• [Trecho da fonte]
<<<<

Ao mesmo tempo em que ela reconhece e abraça sua beleza, Débora Nascimento não se permite ser taxada somente como “mulher bonita” – estereótipo que várias vezes limitou seus papéis como atriz. Aos 37 anos, diz estar mais madura e confiante sobre sua potência como profissional e mulher do que a jovem que estreou na Globo em 2007, na novela Paraíso Tropical.
A atriz chega a 2023 mostrando uma diversidade de personagens que batalhou durante a carreira inteira para conseguir, tendo estreado no streaming já no primeiro dia do ano com a minissérie da Netflix Olhar Indiscreto. A trama tem o desafio das muitas cenas picantes que compõem a jornada de desejo e autoconhecimento da protagonista Miranda, uma hacker e voyeur que, segundo ela, tem camadas de complexidade que exigiram um tempo de maturação de cerca de três anos até o lançamento.
Com a experiência de quem tem 20 anos na TV, no cinema e nas passarelas, e ainda viveu dois casamentos e tornou-se mãe, a Débora deste ano dá sinais de ser sua versão mais poderosa.
— Tentam domesticar a gente de todas as formas, nosso desejo, nossa arte, nossa energia, nossa inteligência e o alcance do nosso pensar. E, muitas vezes, a gente se enquadra nisso. Afinal, são anos e séculos de um sistema patriarcal e capitalista, que vai colocando nossa existência em caixinhas. Mas passei por muitas coisas em que fui obrigada a olhar para quem realmente sou, para minha verdadeira potência, e esses padrões foram despedaçados, viraram pó — afirma a artista.

>>>>

• [Dados apresentados]
<<<<

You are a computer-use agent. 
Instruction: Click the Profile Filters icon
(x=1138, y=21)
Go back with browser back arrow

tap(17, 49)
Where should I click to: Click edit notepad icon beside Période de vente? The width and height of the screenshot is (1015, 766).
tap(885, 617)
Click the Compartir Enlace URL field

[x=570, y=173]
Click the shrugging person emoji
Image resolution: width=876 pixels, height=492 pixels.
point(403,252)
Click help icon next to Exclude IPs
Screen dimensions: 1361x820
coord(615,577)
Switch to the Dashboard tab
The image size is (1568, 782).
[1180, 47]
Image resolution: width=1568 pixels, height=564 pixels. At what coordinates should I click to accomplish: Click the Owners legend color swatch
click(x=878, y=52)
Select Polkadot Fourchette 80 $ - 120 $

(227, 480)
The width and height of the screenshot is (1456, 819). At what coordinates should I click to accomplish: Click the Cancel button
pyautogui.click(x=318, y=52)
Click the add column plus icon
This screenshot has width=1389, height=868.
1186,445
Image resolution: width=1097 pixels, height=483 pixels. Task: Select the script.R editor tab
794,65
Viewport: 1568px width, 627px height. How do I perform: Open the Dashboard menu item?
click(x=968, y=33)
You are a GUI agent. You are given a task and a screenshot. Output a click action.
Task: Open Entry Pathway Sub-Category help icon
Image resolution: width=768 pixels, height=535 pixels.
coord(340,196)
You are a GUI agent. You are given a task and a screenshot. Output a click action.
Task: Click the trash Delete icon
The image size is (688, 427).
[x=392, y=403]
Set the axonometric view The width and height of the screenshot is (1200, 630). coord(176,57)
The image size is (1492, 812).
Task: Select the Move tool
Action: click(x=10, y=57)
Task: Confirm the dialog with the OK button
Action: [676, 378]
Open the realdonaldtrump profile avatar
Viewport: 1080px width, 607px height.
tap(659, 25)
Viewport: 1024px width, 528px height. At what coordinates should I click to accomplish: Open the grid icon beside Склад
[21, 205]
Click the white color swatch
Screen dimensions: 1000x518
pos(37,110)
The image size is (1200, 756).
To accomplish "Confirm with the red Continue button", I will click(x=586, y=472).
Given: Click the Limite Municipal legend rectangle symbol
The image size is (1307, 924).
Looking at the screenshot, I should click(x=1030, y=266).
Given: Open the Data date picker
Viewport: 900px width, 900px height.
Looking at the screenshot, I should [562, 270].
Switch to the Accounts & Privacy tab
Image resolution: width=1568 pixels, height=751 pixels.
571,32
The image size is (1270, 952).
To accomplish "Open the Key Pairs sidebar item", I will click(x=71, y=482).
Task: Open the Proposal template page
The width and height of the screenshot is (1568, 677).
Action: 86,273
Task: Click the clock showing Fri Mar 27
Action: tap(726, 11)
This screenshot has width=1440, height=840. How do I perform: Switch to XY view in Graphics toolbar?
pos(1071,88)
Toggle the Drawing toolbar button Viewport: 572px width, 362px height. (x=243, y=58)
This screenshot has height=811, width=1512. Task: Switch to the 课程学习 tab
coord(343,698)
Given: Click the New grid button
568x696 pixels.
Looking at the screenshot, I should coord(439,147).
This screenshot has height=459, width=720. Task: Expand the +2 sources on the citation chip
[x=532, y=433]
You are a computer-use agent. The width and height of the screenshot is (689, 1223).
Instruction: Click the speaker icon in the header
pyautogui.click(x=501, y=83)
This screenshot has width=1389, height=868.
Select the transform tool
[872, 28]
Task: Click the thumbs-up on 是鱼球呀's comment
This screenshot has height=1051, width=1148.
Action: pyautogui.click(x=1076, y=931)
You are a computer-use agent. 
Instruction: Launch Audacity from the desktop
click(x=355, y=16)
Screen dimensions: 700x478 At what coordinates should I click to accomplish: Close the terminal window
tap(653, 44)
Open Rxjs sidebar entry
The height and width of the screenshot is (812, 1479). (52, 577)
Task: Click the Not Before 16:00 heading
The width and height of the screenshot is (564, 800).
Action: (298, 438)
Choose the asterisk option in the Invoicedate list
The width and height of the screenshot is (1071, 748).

>>>>

• [Exercícios propostos]
1. No trecho sobre Débora Nascimento, reescreva tudo o que vai de "Com a experiência" até "versão mais poderosa.", trocando "dois casamentos" por "três casamentos".
2. Dê sequência ao trecho sobre Débora Nascimento, começando logo após a última frase apresentada.

• [Respostas]
1.
Com a experiência de quem tem 20 anos na TV, no cinema e nas passarelas, e ainda viveu três casamentos e tornou-se mãe, a Débora deste ano dá sinais de ser sua versão mais poderosa.

2.
No contraste com “a garota pé no chão” da zona leste de São Paulo, que teve carro rebaixado na juventude, gosta de subir em árvores e toca ukulele, Débora conversa com Donna por vídeo direto de Milão. A ida à Itália foi motivada por reuniões de trabalho e por um convite para assistir ao desfile de Giorgio Armani, onde prestigiou o namorado, o modelo mineiro Alex Cunha. Sobre o relacionamento, revela apenas que “a gente se faz bem, isso que importa”.
Nesta entrevista, fala também sobre como equilibra trabalho e maternidade – é mãe da menina Bella, quatro anos, fruto do casamento com o ator José Loreto – e explica de que forma a felicidade da filha está ligada à sua própria realização pessoal e profissional.
Qual a sensação de começar o ano estreando no streaming?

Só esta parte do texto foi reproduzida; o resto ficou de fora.